Dandelion Green Salad with Charred Steak and Scallions
Serves 4
Dandelion greens pack a bitter punch, but paired with savory steak and zesty lemon, the flavors are irresistible. This salad is filling and easy to throw together on a warm evening. If you love the bitterness of dandelion greens, feel free to add more to your mix of greens—just don’t skip the arugula.
1½ pounds flank steak
1 teaspoon kosher salt, divided
Pinch of ground black pepper
¼ cup extra-virgin olive oil, divided
4 tablespoons unsalted butter
1 garlic clove, minced
1 small bundle of fresh thyme
6 scallions, trimmed
Zest and juice of 1 lemon, plus lemon wedges for serving
1 tablespoon Dijon mustard
1 cup dandelion greens
4 cups arugula
1 cup spinach
Sliced strawberries for topping
Shaved Parmesan for topping
Pat the flank steak dry with paper towels and trim off any large pieces of fat. Heat a large cast-iron skillet over medium-high heat. Coat both sides of the steak with ¾ teaspoon salt and a pinch of black pepper. Rub 2 tablespoons olive oil onto the seasoned steak.
Place the steak in the hot pan and avoid moving while it sears for 3 to 4 minutes. Flip the steak over and cook for another 3 to 4 minutes. In the last minute of cook time, add the butter, garlic and thyme to the pan. Spoon the butter and seasonings over the steak continuously for 1 minute. The steak's internal temperature should reach about 130° for a medium-rare finish.
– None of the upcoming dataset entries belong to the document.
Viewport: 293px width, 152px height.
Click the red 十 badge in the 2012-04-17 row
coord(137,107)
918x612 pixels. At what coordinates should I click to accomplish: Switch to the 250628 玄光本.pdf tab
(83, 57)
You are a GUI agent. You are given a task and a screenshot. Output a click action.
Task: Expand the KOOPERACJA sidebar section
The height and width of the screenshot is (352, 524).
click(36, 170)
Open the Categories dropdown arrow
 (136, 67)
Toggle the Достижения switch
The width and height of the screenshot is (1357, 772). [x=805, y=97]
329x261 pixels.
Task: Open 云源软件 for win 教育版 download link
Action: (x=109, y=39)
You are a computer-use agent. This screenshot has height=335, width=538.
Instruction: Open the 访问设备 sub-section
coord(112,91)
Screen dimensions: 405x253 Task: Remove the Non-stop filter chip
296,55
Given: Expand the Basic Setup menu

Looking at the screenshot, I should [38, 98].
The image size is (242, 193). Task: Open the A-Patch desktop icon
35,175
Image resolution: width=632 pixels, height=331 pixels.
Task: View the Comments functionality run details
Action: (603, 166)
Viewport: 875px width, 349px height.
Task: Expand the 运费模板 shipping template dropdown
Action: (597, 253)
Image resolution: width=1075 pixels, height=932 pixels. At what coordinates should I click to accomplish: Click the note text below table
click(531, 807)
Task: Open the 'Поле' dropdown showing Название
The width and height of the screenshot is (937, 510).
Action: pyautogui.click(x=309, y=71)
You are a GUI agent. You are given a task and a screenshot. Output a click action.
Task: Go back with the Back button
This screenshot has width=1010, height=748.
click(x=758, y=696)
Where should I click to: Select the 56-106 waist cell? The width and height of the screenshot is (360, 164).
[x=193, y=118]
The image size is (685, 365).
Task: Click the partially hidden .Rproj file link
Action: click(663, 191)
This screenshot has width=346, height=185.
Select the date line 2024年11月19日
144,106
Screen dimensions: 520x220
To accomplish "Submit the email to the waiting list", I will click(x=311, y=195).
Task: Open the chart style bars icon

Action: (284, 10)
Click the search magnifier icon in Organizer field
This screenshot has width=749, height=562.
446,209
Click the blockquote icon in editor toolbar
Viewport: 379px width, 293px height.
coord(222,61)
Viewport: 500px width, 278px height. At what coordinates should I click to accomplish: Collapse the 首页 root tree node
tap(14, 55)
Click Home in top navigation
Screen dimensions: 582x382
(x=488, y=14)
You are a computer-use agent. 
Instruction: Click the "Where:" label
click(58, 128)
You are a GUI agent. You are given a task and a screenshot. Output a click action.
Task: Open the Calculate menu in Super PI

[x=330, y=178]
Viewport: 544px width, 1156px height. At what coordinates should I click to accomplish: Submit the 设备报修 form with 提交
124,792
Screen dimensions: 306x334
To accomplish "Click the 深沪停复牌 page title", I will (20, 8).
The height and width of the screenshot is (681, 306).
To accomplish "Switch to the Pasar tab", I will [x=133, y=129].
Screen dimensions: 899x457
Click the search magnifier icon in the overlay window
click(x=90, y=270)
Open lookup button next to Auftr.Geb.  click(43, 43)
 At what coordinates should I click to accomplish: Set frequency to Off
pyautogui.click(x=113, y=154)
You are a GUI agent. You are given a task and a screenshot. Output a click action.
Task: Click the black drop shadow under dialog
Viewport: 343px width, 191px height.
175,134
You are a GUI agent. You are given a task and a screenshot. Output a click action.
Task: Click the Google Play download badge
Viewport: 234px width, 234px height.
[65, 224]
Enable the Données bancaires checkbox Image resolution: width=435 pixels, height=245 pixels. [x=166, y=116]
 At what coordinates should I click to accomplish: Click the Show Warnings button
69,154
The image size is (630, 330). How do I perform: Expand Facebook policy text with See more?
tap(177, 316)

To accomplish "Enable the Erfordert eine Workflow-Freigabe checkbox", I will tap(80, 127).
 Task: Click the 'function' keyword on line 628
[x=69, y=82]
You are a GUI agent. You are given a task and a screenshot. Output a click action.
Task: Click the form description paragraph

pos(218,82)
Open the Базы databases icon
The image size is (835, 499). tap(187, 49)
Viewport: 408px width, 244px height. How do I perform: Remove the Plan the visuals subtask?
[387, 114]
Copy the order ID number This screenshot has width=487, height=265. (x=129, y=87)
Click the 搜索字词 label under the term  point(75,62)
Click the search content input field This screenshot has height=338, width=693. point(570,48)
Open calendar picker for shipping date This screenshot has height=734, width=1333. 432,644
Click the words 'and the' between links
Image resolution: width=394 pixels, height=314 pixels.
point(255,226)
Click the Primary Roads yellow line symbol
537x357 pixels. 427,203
Move the steak from the pan to a cutting board and rest for at least 5 minutes. Discard the thyme. While the pan is still hot, briefly sear the scallions for 2 minutes until lightly charred. Set aside.
Whisk together the remaining 2 tablespoons olive oil, ¼ teaspoon salt, lemon zest, lemon juice and Dijon mustard in a large bowl. Add the dandelion greens, arugula and spinach; lightly toss so greens are evenly coated in dressing.
Slice the steak against the grain and roughly chop the charred scallions. On individual plates or one large platter, layer the dressed greens, sliced steak, strawberries, shaved Parmesan and charred scallions.